* **Problem statement**:
Transcribe every line from the one containing "The width and height of the screenshot is (421, 911)." through the end of the records below, exactly, but not the pictures.

* **Provided information**:
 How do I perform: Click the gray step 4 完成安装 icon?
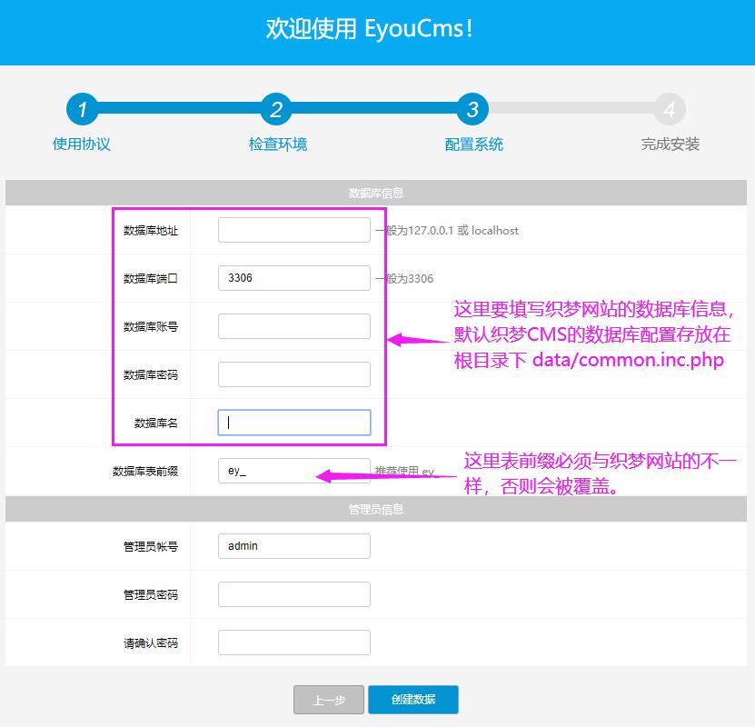[x=670, y=111]

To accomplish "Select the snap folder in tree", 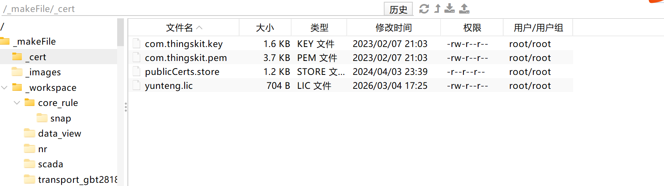I will [60, 118].
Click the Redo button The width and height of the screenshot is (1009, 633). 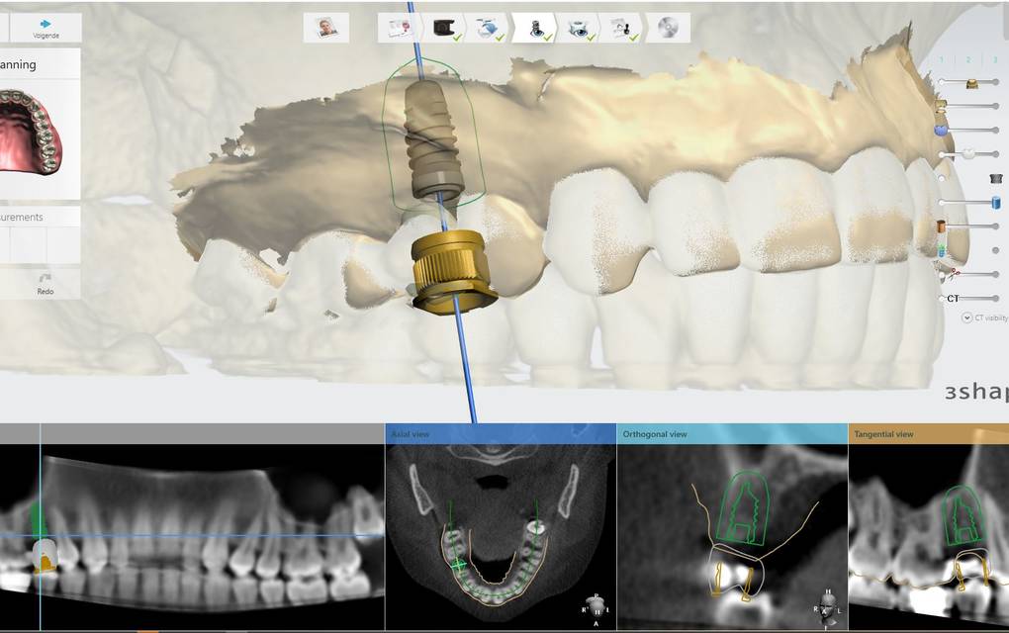pos(46,284)
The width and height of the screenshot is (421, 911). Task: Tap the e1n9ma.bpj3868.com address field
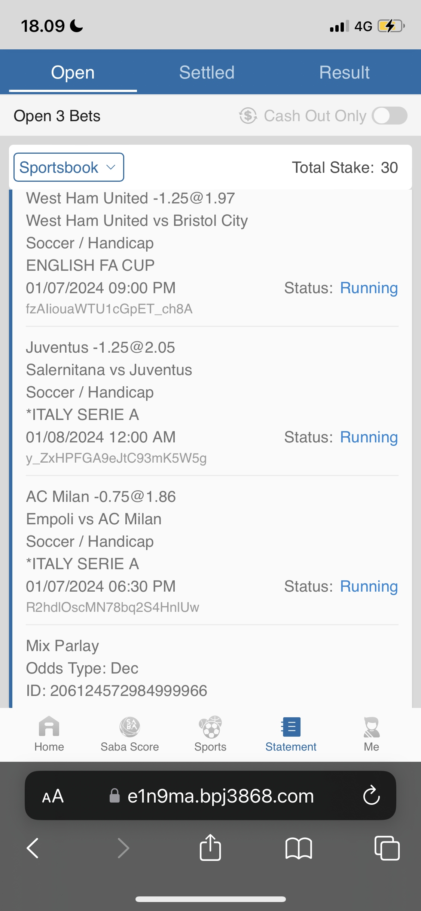tap(220, 796)
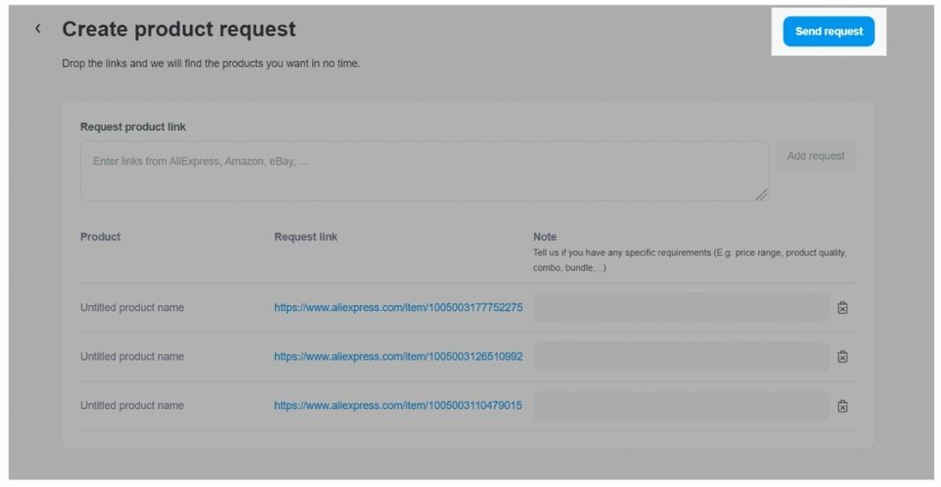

* **Output of the task**:
The width and height of the screenshot is (421, 911). Task: Tap the e1n9ma.bpj3868.com address field
tap(220, 796)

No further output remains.